Entre EPs no meio do caminho, em 2012 lançaram mais um longa duração, Olympia, com canções mais melódicas e mais instrumentos. Na definição de uma ouvinte no Bandcamp: um disco que “massageia a nossa imaginação”. Ouça Falcon e The Right Boulevards. Em 2016, saiu Slow, disco com 11 canções que não fogem ao caminho trilhado até então.
Cantando sempre em inglês, Francisca diz que não foi bem uma escolha, mas o caminho por onde as composições fluíram e que ela vê como “ a língua certa para as canções de Minta”. E como nascem as canções de Minta?

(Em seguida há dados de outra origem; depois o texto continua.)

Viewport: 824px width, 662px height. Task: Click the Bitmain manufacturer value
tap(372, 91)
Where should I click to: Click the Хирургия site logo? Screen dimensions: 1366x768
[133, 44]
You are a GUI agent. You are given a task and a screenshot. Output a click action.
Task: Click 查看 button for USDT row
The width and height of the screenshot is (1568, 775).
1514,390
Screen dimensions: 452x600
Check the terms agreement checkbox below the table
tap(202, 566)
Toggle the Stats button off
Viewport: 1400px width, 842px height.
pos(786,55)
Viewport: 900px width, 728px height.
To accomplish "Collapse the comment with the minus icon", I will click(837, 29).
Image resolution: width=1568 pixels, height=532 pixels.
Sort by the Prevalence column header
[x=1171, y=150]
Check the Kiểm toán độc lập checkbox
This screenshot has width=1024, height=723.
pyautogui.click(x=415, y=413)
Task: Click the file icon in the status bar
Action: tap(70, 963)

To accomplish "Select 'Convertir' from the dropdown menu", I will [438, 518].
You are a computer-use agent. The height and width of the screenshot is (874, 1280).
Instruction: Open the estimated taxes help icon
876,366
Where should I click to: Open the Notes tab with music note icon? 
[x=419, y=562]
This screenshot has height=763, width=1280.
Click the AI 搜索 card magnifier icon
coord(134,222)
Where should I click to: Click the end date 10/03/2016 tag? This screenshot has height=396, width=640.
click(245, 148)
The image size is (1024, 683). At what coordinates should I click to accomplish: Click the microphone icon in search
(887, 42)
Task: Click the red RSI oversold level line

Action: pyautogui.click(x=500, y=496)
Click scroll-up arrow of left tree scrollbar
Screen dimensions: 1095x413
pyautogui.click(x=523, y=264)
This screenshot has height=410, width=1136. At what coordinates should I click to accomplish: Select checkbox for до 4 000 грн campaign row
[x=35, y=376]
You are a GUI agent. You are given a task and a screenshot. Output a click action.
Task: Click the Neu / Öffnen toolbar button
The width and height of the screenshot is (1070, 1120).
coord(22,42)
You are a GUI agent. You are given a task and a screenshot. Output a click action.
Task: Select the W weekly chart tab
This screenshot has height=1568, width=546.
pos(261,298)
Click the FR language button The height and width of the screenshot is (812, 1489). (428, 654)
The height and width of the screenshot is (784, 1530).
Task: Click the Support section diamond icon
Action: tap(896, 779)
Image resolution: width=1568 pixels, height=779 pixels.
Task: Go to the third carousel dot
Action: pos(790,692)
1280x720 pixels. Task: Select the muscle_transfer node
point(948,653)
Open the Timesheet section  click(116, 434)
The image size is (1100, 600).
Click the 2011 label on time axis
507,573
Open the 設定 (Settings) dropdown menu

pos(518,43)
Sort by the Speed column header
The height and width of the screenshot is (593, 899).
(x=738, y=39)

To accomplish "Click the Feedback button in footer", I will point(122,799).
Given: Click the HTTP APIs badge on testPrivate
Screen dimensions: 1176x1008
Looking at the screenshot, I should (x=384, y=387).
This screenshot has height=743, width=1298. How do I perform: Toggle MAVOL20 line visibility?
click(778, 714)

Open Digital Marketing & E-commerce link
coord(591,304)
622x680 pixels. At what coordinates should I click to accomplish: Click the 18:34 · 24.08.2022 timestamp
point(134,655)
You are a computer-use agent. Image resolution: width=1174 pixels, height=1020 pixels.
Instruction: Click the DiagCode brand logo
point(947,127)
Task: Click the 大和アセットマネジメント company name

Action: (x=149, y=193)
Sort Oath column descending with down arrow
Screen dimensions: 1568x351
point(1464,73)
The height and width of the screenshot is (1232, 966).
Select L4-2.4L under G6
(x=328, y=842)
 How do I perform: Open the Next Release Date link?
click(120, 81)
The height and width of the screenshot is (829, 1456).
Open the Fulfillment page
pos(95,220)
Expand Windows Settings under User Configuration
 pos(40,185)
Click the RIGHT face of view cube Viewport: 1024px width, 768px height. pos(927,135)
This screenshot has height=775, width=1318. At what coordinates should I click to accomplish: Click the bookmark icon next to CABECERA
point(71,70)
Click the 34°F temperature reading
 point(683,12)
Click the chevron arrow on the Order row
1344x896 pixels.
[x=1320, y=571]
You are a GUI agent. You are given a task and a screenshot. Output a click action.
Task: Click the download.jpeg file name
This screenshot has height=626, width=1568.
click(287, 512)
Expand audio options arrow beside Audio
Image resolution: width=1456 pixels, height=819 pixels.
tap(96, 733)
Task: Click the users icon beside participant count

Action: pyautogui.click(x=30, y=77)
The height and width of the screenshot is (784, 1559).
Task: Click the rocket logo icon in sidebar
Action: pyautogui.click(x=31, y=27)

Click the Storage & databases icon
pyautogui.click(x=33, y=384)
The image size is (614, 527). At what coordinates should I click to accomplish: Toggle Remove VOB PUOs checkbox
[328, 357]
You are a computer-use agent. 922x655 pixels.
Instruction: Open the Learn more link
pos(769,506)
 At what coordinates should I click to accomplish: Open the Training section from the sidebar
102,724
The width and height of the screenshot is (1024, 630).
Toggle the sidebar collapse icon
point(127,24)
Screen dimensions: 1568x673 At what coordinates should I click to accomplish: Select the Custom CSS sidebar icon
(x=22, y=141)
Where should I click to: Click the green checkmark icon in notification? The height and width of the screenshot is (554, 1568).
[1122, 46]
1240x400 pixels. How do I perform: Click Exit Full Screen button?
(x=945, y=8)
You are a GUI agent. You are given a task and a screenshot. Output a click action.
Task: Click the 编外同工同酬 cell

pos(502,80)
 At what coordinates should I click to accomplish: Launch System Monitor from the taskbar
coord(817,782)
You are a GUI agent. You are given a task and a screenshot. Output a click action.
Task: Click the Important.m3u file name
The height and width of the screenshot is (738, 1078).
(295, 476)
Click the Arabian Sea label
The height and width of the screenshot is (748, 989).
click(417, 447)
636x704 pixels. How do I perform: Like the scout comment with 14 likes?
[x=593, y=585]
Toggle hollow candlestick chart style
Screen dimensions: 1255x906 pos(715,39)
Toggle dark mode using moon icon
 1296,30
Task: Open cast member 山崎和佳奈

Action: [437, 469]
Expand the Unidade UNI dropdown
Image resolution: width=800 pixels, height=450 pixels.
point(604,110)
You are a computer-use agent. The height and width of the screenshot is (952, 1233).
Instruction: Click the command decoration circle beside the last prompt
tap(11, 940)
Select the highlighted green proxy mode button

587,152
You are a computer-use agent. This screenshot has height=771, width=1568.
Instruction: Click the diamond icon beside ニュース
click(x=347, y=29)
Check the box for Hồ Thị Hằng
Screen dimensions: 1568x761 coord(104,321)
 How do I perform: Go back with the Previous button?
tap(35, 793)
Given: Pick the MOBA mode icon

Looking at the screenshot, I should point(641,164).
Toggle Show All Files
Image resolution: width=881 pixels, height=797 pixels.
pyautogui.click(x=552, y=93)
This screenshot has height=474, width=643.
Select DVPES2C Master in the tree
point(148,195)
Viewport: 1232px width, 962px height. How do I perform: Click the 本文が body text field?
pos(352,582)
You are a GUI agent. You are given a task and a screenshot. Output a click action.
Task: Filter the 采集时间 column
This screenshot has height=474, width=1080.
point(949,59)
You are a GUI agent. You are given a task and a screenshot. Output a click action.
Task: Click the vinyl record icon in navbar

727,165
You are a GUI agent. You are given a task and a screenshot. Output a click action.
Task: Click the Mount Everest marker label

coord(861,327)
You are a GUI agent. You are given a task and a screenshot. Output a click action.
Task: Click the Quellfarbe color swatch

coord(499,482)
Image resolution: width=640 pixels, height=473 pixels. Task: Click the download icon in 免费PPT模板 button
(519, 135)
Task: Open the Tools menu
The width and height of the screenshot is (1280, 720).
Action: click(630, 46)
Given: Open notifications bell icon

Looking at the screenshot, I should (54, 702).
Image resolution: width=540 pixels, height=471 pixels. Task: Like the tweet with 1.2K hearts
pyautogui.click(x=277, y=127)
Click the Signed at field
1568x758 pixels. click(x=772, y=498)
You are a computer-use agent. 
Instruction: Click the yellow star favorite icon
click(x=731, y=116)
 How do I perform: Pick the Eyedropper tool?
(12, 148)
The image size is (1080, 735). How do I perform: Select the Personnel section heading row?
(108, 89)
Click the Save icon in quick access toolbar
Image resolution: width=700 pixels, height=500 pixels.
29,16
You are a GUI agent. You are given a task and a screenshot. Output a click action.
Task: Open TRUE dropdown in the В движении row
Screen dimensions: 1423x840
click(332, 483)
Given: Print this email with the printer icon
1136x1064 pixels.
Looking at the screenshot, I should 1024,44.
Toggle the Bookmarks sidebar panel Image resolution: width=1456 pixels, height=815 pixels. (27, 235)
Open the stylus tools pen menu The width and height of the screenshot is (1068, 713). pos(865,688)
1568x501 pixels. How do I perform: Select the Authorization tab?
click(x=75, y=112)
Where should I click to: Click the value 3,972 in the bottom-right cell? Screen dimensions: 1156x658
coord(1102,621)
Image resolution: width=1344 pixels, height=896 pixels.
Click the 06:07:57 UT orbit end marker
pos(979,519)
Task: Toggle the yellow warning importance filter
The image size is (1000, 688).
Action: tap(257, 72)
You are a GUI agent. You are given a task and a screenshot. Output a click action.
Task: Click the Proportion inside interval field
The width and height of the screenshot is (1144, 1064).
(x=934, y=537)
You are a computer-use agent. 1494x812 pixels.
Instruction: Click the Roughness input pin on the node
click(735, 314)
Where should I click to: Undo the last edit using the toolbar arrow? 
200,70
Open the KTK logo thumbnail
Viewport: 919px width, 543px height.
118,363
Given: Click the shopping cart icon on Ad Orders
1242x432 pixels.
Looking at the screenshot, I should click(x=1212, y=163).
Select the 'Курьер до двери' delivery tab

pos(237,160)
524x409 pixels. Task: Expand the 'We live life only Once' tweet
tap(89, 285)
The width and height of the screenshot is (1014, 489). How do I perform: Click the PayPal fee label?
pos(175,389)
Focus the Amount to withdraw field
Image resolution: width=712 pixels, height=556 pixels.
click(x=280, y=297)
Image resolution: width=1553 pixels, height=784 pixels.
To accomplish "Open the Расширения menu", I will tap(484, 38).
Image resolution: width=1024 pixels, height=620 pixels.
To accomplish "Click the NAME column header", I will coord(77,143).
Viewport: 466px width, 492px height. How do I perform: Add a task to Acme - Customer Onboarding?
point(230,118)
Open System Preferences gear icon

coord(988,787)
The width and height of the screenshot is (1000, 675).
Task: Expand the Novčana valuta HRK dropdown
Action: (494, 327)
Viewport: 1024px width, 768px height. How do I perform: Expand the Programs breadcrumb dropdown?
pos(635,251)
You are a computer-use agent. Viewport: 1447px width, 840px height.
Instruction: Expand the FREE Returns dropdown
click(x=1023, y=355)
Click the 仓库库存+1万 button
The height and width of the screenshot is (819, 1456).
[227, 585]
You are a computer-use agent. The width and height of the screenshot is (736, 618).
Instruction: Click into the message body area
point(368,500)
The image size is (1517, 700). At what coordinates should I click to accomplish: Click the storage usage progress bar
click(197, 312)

Acho que componho quando tenho uma ideia, por muito circular que esta resposta possa parecer. Ou seja, há um pensamento ou uma preocupação qualquer que se insinua e que, às vezes, consigo transformar numa canção. Depois, também me motiva escrever canções para poder trabalhá-las com a banda, para poder ir gravando discos com eles, que é uma coisa que gosto mesmo muito de fazer – Francisca
Discografia
EP You (2008)
Minta & the Brook Trout (2009)
Carnide (2011)
Olympia (2012)
EP Out of Washington State (2013)
Slow (2016)
EP (2017)
Demolition Derby (2021)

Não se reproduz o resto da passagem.